● **What to do**:
Once you have located the line containing "Siebau Carport Kosten (653, 276)" in the material below, return it exactly along with each line after it through the line containing "Copyright (524, 2551)".
══════════════════════════════
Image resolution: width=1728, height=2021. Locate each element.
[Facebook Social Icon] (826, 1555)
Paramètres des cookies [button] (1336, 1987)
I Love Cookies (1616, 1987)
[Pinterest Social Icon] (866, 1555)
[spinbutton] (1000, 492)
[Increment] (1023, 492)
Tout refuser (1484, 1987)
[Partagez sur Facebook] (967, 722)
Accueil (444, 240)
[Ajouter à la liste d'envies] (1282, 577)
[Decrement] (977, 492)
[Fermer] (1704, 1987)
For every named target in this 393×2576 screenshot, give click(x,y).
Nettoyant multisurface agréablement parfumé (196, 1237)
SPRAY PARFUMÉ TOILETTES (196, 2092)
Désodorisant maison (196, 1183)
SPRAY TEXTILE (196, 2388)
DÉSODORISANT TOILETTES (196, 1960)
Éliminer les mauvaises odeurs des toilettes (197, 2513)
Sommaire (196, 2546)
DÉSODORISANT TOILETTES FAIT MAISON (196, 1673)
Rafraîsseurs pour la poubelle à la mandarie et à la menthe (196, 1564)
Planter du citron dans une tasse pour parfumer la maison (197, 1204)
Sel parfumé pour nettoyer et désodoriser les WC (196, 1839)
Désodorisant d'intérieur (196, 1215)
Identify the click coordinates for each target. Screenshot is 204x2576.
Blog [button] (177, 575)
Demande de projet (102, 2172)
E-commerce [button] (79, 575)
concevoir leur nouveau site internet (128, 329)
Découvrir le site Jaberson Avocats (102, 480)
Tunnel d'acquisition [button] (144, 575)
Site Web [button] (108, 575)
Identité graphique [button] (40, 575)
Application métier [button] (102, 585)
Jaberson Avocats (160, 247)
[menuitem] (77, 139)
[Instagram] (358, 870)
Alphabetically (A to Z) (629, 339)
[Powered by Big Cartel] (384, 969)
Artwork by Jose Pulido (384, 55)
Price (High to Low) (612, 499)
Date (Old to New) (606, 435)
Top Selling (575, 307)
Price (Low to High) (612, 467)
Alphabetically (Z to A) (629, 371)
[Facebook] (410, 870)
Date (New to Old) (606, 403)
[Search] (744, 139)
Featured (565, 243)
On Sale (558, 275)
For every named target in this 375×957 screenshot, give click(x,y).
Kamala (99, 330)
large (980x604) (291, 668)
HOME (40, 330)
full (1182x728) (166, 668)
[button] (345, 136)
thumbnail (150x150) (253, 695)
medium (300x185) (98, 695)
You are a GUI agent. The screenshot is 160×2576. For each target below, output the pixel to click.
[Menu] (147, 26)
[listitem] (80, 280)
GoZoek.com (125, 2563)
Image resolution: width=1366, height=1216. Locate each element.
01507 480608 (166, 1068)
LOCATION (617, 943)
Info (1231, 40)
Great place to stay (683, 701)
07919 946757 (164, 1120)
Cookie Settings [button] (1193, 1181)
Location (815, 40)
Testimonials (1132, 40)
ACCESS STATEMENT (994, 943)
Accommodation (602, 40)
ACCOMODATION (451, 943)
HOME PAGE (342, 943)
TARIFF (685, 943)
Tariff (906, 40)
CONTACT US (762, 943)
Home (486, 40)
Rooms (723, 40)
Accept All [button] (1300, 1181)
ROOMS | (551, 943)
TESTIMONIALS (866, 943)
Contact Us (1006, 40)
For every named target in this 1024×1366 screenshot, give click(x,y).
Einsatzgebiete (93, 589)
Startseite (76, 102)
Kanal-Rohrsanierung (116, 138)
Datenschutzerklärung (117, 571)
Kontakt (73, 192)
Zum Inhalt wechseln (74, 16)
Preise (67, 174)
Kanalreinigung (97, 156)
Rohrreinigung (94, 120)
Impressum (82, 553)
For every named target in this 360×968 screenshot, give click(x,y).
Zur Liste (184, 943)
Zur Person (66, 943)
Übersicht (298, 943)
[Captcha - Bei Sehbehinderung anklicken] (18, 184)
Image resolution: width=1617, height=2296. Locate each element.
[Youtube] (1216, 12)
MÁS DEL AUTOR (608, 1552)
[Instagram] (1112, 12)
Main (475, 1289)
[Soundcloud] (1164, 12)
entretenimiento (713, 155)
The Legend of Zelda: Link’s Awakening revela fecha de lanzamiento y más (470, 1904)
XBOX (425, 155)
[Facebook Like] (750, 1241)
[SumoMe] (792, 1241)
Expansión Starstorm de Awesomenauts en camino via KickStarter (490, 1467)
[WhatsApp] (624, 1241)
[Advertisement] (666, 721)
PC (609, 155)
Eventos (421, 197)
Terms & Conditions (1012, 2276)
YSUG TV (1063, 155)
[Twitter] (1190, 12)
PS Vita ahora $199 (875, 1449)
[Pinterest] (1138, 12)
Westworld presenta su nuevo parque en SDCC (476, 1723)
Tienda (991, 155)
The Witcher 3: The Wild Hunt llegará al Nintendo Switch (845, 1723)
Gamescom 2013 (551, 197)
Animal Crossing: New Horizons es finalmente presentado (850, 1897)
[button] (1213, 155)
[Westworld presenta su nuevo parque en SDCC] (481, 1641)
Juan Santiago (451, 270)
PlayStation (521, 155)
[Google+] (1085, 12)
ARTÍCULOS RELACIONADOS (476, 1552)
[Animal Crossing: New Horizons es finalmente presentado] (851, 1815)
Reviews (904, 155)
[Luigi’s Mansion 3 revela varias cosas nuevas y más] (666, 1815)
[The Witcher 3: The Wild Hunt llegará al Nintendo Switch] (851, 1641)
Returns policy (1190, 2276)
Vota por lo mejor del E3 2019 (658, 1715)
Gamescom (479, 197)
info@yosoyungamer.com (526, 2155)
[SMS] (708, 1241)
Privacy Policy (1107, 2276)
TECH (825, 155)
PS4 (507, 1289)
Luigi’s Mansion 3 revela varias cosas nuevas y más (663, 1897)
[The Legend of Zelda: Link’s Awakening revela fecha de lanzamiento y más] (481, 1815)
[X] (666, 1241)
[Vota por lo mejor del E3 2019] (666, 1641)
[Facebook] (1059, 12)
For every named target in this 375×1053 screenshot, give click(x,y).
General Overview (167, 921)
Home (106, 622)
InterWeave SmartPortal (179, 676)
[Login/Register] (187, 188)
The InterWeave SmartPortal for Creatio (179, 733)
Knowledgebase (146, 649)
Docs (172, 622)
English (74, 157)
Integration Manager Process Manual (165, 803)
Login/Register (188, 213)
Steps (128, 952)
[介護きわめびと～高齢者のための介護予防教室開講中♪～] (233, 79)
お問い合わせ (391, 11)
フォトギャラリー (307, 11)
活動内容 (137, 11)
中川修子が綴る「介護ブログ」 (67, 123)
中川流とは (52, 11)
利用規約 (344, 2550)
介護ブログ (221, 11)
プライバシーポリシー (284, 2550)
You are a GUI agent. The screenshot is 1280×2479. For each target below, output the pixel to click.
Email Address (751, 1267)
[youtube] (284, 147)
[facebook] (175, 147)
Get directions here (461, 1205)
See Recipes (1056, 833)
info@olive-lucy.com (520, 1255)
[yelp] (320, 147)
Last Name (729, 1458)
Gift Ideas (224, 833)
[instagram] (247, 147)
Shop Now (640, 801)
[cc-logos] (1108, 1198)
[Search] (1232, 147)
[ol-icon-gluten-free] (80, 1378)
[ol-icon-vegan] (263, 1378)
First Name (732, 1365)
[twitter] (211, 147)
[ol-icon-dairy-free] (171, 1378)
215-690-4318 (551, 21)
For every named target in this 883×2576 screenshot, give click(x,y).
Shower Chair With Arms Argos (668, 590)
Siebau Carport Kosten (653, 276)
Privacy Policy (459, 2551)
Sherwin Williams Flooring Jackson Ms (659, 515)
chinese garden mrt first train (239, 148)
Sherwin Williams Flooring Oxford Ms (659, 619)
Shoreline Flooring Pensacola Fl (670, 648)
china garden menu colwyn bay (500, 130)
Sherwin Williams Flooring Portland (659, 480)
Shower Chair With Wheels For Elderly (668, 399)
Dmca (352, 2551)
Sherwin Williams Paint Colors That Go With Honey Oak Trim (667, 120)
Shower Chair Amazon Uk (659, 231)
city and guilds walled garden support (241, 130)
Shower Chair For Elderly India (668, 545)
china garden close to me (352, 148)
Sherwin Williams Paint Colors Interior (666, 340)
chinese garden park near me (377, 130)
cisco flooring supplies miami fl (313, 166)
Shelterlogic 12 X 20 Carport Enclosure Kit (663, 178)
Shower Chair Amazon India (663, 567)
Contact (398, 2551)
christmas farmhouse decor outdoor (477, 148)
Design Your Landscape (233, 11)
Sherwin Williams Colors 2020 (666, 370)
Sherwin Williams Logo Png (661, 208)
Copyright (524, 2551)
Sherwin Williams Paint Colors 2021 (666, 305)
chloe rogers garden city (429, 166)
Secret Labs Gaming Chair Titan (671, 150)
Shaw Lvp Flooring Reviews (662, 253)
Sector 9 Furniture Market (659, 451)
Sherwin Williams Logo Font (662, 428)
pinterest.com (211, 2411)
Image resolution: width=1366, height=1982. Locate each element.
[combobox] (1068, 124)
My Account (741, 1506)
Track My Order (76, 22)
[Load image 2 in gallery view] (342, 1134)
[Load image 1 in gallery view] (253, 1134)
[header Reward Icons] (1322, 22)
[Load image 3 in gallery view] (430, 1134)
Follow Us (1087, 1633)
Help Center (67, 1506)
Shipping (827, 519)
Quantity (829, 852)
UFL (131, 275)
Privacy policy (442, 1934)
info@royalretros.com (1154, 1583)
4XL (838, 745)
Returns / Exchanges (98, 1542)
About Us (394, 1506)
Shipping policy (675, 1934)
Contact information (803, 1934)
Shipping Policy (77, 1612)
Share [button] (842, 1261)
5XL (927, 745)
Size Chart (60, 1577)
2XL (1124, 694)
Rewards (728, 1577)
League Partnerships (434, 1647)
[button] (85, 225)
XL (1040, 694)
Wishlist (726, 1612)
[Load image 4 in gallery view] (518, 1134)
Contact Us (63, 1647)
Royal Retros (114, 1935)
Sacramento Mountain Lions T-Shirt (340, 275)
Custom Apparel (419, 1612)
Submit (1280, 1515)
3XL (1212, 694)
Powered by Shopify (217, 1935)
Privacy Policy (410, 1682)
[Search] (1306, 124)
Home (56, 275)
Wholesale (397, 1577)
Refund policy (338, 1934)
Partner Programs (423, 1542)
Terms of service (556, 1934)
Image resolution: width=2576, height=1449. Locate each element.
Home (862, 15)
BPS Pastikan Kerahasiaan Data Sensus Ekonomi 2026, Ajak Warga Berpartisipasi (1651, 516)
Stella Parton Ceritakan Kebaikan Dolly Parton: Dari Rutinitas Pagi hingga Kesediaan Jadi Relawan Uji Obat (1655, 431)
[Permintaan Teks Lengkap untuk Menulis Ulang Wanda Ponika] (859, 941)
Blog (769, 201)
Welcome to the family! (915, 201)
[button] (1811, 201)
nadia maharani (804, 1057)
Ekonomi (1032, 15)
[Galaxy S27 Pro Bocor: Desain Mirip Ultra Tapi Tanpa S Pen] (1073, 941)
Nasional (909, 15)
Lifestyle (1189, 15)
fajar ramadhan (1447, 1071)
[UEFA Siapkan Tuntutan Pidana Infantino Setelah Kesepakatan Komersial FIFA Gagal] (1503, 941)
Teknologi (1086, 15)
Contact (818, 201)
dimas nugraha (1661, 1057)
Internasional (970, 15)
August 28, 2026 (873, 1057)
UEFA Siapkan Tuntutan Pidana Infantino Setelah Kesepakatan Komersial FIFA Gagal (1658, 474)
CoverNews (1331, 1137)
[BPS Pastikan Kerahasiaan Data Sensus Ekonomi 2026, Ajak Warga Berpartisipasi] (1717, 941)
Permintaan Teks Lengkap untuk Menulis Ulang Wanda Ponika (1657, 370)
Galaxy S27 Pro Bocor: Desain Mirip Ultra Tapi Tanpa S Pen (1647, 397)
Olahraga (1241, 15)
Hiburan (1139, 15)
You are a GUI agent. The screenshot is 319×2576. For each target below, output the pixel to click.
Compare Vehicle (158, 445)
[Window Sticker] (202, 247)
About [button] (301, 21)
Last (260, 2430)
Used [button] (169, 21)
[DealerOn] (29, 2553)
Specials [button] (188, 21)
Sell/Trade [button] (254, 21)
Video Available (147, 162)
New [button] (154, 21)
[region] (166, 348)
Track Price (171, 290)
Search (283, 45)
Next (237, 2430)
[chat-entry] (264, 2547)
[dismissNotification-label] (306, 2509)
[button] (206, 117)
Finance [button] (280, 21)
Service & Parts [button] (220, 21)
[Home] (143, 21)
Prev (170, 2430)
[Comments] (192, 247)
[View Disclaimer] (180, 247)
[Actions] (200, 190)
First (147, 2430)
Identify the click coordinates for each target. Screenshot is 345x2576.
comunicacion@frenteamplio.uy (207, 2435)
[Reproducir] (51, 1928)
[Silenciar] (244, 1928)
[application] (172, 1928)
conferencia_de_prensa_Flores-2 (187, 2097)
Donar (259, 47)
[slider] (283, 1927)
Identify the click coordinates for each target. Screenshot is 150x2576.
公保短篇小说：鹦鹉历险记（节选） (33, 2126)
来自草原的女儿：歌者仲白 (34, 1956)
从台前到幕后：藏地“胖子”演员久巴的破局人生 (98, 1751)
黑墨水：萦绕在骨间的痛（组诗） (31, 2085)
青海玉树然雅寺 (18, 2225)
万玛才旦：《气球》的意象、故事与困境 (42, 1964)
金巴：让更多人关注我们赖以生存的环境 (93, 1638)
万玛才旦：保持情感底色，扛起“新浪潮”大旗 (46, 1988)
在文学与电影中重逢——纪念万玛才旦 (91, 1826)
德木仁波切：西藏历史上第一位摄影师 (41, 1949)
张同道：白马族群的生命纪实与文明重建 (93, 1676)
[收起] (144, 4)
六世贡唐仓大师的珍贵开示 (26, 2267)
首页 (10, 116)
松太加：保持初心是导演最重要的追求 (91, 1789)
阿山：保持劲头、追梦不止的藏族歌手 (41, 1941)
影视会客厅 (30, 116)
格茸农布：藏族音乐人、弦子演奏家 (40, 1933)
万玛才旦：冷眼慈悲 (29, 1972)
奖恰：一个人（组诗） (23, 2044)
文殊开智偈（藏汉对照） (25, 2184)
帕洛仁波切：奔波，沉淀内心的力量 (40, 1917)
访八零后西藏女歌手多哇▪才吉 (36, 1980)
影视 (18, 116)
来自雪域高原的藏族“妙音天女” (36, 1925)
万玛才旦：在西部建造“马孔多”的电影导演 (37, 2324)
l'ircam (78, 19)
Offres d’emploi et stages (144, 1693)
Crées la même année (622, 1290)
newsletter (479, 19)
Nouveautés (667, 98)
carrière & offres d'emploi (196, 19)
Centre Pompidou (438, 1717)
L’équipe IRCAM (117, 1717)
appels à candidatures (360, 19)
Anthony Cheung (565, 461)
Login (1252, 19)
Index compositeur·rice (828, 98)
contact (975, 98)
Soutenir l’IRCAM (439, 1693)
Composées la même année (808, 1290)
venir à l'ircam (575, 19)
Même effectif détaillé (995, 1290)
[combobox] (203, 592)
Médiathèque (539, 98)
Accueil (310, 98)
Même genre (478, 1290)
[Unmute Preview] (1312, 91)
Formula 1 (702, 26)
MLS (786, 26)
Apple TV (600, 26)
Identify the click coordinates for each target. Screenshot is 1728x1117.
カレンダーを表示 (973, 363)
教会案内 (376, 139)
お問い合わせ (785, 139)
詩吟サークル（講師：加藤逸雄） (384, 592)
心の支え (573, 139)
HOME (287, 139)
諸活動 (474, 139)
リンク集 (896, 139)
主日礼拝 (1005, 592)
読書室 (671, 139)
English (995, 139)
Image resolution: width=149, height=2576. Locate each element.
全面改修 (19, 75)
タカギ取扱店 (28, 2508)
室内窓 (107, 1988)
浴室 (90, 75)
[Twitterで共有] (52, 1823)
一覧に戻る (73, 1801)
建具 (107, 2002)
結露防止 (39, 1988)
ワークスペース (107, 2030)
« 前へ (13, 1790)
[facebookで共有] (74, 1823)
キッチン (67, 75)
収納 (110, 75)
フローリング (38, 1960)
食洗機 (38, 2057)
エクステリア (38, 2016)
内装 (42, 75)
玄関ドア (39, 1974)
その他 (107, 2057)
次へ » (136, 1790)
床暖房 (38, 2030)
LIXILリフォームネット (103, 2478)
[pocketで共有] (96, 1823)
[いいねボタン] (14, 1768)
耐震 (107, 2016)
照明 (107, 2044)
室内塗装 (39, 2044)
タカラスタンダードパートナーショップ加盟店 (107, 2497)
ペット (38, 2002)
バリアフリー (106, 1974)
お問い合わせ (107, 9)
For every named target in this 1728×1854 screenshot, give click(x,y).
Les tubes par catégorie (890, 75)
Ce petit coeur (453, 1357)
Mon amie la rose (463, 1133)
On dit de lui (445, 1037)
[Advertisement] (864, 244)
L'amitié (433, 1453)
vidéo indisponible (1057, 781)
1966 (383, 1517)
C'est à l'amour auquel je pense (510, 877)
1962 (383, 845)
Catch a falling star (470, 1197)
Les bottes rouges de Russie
══════════════════════════════
● **Answer space**:
Siebau Carport Kosten (653, 276)
Privacy Policy (459, 2551)
Sherwin Williams Flooring Jackson Ms (659, 515)
chinese garden mrt first train (239, 148)
Sherwin Williams Flooring Oxford Ms (659, 619)
Shoreline Flooring Pensacola Fl (670, 648)
china garden menu colwyn bay (500, 130)
Sherwin Williams Flooring Portland (659, 480)
Shower Chair With Wheels For Elderly (668, 399)
Dmca (352, 2551)
Sherwin Williams Paint Colors That Go With Honey Oak Trim (667, 120)
Shower Chair Amazon Uk (659, 231)
city and guilds walled garden support (241, 130)
Shower Chair For Elderly India (668, 545)
china garden close to me (352, 148)
Sherwin Williams Paint Colors Interior (666, 340)
chinese garden park near me (377, 130)
cisco flooring supplies miami fl (313, 166)
Shelterlogic 12 X 20 Carport Enclosure Kit (663, 178)
Shower Chair Amazon India (663, 567)
Contact (398, 2551)
christmas farmhouse decor outdoor (477, 148)
Design Your Landscape (233, 11)
Sherwin Williams Colors 2020 (666, 370)
Sherwin Williams Logo Png (661, 208)
Copyright (524, 2551)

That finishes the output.